Raw RMS of the entire wavefront error surface:

global_rms = sqrt(mean(WFE²))

Filtered RMS (J1-J4 removed)

RMS after removing correctable aberrations (piston, tip, tilt, defocus):

# Subtract low-order contribution
WFE_filtered = WFE - Σ(j=1 to 4) c_j × Z_j(r, θ)
filtered_rms = sqrt(mean(WFE_filtered²))

This is typically the primary optimization objective because:

• Piston (J1): Doesn't affect imaging
• Tip/Tilt (J2-J3): Corrected by telescope pointing
• Defocus (J4): Corrected by focus mechanism

Optician Workload (J1-J3 removed)

RMS for manufacturing assessment - keeps defocus because it requires material removal:

# Subtract only piston and tilt
WFE_j1to3 = WFE - Σ(j=1 to 3) c_j × Z_j(r, θ)
rms_filter_j1to3 = sqrt(mean(WFE_j1to3²))

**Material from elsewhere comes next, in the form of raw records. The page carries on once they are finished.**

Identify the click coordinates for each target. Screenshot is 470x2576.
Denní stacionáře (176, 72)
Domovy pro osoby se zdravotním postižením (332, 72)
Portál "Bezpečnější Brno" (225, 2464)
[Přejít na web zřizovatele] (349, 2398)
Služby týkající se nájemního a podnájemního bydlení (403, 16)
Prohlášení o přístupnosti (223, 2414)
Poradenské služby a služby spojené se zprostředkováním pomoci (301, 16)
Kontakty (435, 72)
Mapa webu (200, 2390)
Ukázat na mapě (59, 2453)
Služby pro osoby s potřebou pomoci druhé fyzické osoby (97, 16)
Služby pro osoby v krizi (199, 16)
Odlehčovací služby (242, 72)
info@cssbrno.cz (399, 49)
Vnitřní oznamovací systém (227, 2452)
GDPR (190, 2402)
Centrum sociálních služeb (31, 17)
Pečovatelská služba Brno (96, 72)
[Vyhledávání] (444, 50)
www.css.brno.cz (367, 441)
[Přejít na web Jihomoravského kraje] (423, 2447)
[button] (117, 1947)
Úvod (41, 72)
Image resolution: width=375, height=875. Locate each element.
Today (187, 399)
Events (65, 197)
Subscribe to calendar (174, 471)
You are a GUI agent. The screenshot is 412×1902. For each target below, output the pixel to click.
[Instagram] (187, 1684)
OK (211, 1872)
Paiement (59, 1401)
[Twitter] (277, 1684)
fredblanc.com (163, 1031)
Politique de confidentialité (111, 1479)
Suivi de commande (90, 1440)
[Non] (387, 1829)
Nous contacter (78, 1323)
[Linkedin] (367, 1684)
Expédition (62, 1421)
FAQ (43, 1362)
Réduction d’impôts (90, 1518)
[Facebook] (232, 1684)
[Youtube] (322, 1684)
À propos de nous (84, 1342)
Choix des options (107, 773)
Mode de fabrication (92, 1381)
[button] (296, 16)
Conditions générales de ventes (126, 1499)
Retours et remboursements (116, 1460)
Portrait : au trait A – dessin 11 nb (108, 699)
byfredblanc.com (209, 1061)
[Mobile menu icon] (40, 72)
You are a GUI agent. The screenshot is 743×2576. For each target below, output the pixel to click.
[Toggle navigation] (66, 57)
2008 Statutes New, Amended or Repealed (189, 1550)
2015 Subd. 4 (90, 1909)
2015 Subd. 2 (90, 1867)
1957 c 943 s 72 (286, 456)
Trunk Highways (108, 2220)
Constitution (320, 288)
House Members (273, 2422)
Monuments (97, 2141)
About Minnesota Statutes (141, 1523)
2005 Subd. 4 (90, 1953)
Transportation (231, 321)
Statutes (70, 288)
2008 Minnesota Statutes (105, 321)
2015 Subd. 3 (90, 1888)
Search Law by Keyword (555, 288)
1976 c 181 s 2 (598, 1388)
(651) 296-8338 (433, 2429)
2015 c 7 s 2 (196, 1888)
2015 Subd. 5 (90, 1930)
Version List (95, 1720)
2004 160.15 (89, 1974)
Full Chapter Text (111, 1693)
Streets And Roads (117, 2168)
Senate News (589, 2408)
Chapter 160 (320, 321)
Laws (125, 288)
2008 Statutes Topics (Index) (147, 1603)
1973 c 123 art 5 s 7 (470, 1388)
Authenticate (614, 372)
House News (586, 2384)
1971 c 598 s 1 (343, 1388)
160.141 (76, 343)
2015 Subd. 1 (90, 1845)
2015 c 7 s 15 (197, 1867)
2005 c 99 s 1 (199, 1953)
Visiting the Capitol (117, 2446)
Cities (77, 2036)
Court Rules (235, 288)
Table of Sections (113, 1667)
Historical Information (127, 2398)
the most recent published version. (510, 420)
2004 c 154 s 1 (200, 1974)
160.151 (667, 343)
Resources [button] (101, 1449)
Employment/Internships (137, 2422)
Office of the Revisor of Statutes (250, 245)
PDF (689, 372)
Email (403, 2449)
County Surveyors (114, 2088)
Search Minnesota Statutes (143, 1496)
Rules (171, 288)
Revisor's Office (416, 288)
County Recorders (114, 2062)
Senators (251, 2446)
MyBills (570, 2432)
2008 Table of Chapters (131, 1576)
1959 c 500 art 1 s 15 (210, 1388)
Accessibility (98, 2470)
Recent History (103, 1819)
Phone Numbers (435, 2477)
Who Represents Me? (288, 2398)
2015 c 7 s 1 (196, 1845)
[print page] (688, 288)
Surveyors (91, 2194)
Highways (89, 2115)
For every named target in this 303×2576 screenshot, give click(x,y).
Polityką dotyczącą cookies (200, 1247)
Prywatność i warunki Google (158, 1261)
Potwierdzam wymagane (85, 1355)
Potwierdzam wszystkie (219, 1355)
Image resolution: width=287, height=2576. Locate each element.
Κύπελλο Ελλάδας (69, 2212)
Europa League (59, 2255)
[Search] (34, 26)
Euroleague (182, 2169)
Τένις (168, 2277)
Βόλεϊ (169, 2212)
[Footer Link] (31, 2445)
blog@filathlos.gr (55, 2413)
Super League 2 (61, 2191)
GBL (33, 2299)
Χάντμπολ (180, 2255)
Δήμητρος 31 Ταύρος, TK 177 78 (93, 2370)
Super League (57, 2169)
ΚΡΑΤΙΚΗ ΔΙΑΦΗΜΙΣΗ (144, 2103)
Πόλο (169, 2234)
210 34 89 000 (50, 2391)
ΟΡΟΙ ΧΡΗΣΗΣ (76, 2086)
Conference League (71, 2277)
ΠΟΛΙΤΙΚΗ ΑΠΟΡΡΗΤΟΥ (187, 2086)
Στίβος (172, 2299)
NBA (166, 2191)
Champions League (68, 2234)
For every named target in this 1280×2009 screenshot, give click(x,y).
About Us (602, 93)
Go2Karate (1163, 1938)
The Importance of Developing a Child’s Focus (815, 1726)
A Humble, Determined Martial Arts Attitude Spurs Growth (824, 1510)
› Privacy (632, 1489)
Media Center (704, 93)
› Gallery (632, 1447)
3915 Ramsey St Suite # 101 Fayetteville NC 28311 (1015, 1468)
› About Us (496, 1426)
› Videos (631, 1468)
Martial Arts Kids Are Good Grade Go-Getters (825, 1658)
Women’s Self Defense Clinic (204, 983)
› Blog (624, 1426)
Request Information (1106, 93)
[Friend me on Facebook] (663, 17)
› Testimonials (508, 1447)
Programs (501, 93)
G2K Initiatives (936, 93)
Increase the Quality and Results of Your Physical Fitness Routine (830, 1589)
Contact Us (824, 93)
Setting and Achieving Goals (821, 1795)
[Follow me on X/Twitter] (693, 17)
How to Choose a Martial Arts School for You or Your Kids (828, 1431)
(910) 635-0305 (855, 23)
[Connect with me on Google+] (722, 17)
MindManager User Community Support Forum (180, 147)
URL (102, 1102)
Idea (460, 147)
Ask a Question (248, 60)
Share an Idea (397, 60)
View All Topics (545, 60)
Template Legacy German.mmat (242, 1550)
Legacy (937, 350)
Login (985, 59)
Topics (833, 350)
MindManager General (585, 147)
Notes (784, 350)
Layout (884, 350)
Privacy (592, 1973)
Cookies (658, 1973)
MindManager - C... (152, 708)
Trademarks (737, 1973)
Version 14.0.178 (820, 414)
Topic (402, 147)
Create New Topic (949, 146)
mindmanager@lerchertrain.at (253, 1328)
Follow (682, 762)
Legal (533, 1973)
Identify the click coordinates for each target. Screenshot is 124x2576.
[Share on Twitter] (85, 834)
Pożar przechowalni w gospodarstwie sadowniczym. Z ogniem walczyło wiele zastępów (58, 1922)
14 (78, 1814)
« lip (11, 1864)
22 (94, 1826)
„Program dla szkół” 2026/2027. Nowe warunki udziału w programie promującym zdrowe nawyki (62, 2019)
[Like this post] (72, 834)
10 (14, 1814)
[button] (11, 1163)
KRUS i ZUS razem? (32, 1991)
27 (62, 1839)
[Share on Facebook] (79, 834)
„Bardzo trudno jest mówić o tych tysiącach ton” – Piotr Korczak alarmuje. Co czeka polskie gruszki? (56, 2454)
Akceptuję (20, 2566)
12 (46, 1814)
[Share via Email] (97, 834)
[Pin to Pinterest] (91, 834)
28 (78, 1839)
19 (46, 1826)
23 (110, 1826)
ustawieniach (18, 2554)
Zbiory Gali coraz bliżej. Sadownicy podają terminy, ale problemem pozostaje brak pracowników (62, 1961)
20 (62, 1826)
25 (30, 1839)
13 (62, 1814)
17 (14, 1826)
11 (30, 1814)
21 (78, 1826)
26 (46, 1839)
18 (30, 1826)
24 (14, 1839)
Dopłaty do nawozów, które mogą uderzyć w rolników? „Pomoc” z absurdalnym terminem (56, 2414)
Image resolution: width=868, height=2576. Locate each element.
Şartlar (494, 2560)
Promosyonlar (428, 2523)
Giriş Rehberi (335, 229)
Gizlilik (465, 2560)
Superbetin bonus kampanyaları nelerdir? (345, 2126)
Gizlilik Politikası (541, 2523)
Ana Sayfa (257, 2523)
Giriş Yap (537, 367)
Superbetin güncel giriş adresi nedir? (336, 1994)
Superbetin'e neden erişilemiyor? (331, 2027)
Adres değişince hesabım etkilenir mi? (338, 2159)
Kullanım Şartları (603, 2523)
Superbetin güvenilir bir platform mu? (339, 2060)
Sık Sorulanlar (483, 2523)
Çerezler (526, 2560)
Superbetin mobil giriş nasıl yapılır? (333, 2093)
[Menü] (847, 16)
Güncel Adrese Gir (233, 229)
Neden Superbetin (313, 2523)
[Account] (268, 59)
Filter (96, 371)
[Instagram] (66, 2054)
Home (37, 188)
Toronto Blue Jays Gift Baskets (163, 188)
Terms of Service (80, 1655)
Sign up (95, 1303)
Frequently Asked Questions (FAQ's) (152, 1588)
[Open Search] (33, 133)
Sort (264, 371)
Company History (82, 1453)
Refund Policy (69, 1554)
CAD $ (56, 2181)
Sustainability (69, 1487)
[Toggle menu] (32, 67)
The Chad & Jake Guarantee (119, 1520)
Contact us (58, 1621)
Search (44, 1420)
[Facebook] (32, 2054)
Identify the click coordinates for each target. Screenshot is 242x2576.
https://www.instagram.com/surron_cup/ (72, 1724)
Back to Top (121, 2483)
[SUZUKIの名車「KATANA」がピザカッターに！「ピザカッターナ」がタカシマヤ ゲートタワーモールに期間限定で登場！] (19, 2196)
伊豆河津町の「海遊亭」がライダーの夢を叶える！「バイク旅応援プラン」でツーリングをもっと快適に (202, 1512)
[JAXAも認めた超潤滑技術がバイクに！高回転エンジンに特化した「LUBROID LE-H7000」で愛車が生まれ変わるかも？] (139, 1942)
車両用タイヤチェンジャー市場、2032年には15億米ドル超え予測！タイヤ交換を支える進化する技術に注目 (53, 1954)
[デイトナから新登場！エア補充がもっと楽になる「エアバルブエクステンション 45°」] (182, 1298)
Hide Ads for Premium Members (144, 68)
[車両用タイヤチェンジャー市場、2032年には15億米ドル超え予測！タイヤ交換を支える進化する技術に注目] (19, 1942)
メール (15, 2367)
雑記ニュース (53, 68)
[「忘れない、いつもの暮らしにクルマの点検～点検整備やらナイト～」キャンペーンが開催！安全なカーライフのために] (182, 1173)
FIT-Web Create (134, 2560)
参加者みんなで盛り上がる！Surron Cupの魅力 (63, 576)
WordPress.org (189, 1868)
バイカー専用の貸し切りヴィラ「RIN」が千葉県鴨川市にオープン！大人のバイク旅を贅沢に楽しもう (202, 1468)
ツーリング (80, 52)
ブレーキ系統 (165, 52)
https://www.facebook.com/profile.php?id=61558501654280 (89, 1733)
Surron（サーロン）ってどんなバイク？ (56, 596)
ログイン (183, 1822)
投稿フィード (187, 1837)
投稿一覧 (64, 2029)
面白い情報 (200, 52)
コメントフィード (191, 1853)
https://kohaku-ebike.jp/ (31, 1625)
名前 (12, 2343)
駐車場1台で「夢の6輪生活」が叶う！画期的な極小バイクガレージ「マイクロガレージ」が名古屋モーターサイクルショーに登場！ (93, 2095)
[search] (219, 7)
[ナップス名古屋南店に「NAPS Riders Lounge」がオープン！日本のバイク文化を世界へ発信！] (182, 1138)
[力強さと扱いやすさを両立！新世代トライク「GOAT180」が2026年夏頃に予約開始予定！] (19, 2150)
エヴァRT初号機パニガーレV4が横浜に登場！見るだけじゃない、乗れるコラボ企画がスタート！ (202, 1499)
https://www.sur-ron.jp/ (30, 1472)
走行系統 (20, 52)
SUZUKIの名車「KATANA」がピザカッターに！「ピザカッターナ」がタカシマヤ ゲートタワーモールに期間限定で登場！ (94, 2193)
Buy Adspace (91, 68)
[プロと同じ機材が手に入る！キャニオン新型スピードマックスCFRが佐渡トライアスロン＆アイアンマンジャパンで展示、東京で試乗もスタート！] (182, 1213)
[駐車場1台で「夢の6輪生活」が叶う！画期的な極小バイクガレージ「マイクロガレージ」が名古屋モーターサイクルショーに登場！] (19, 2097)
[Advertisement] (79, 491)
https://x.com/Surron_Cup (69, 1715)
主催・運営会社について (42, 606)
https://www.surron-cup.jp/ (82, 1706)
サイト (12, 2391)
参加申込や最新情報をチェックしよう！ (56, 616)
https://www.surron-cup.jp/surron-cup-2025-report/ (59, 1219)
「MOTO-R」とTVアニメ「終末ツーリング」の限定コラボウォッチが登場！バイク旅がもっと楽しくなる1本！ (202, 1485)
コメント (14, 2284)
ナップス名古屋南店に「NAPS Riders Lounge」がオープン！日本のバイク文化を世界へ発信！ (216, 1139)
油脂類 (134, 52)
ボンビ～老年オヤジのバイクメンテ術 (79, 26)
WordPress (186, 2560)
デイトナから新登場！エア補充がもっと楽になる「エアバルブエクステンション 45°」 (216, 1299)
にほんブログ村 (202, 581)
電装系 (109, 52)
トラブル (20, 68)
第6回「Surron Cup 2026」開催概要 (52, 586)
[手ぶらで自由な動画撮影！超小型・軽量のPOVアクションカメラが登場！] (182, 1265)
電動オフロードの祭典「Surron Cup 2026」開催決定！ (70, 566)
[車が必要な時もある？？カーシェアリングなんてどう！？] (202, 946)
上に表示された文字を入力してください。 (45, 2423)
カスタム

Relative RMS Between Subcases

Measures gravity-induced deformation relative to a reference orientation:

# Compute difference surface
ΔWFE = WFE_target - WFE_reference

# Fit Zernike to difference
Δc = zernike_fit(ΔWFE)

# Filter and compute RMS
relative_filtered_rms = sqrt(Σ(j=5 to 50) Δc_j²)

---

Coefficient-Based vs Surface-Based RMS

Due to Zernike orthogonality, these two methods are mathematically equivalent:

Method 1: Coefficient-Based (Fast)

# From coefficients directly
filtered_rms = sqrt(Σ(j=5 to 50) c_j²)

Method 2: Surface-Based (More accurate for irregular meshes)

# Reconstruct and subtract low-order surface
WFE_low = Σ(j=1 to 4) c_j × Z_j(r, θ)
WFE_filtered = WFE - WFE_low
filtered_rms = sqrt(mean(WFE_filtered²))

The module uses the surface-based method for maximum accuracy with FEA meshes.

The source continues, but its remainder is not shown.